MURFREESBORO — MTSU's Department of Recording Industry is on an international list of
acclaimed schools touted by The Hollywood Reporter that includes Juilliard,
Berklee, Yale and even London's Royal College of Music.
The department’s
music business program is part of the magazine's "Top 25 Music Schools
2014," which was published online and in the Nov. 14 edition of The
Hollywood Reporter.
The international list,
which refers to MTSU's “music business school,” was compiled by the
publication's editors and "dozens of industry and academic insiders"
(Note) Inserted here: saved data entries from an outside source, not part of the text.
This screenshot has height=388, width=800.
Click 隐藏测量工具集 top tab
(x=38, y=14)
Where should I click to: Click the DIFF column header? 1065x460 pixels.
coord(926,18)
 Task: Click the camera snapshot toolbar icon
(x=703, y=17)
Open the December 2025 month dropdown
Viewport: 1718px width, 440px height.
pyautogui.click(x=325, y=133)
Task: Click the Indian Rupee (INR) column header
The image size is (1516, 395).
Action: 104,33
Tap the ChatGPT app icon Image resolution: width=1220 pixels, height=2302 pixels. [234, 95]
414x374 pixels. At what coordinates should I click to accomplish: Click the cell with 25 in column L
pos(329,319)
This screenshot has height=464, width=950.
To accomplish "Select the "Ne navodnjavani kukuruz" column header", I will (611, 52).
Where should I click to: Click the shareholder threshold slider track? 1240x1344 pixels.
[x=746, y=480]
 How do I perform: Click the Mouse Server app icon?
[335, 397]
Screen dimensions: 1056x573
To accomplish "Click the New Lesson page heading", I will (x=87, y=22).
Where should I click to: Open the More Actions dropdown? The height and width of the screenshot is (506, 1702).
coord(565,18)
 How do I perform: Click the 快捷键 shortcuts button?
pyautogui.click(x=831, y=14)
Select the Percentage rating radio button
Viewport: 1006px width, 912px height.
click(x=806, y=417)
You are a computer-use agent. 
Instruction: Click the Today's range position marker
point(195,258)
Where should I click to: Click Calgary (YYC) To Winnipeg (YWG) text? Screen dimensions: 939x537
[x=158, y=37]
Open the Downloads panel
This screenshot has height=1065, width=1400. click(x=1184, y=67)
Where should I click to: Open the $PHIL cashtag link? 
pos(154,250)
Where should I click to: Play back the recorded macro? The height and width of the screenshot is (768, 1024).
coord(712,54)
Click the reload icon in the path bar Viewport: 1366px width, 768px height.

who "assessed each school's reputation," according to the report. The
schools then ranked each other anonymously.
"We are
thrilled that the national recognition continues for the Department of
Recording Industry, which was recently named by Billboard as one of its Top 5
schools to study music internationally,” said Beverly Keel, department chair.
“Our faculty is
dedicated to providing students with a foundation of communication and critical
thinking skills that will prepare them for careers in the ever-changing music
business. Our alumni have become award-winning artists, songwriters and
producers, as well as managers, publishers, booking agents, publicists and
label executives, and we are so proud of all they have accomplished."
Recording industry
undergrad majors in the College of Mass Communication at MTSU can focus on
audio production, commercial songwriting or music business. A Master of Fine
Arts degree in recording arts and technologies prepares MTSU graduate students
for advanced work in audio production, recording and integrated electronic
media.
The recording
industry department, which is regularly included in top-program listings around
the world, also collaborates with MTSU’s School of Music on a "music
industry" minor concentration that allows students to minor in
music-industry entrepreneurship or recording industry.
The Hollywood
Reporter listing noted that MTSU's "music business school grads run the
Nashville outposts of Sony Music and Universal Music (Group) as well as New
York's Electric Lady Studios. Chris Young and Lady Antebellum's Hillary Scott
went there, too."
The mention also
quoted longtime music journalist Alanna Nash as saying that MTSU has "an
incredible music business school." Like the other schools, the MTSU item
included a pair of notable alumni — Sony Music Nashville Chairman and CEO Gary
Overton and multi-Grammy-winning producer Blake Chancey.
More than a dozen
MTSU alumni or former students and faculty from around the university have been
nominated for Grammy Awards in the last four years. Seven have won Grammys,
including a couple of repeat recipients, in categories from classical to gospel
to bluegrass. Former students, including Young, Scott, Eric Paslay and Brett
Eldridge, have found themselves on the Billboard Country Airplay chart
simultaneously.
"The list of
UMG Nashville staffers and artists who have attended MTSU is too long to put in
print," said Mike Dungan, president and CEO of Universal Music Group
Nashville. "There is no doubt why this university has always been at the
top for music industry study.”
Universal Music
Group includes the Nashville branches of the renowned Capitol Records, EMI, MCA
and Mercury labels.
On the THR music
school list, The Juilliard School in New York City took top honors, followed by
Boston's Berklee College of Music, the University of Southern California at Los
Angeles, UCLA's Herb Alpert School of Music and the Oberlin Conservatory in
Ohio.
MTSU was No. 23 on
the list, just ahead of fellow music-business player Belmont University’s Curb
College of Entertainment and Music Business.